Exercise details
Give back every entry, exactly as written.

Stored data

+ + +

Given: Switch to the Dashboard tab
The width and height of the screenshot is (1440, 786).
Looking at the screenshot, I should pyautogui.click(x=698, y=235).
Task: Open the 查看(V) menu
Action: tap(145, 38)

+ + +

Expected answer
Given: Switch to the Dashboard tab
The width and height of the screenshot is (1440, 786).
Looking at the screenshot, I should pyautogui.click(x=698, y=235).
Task: Open the 查看(V) menu
Action: tap(145, 38)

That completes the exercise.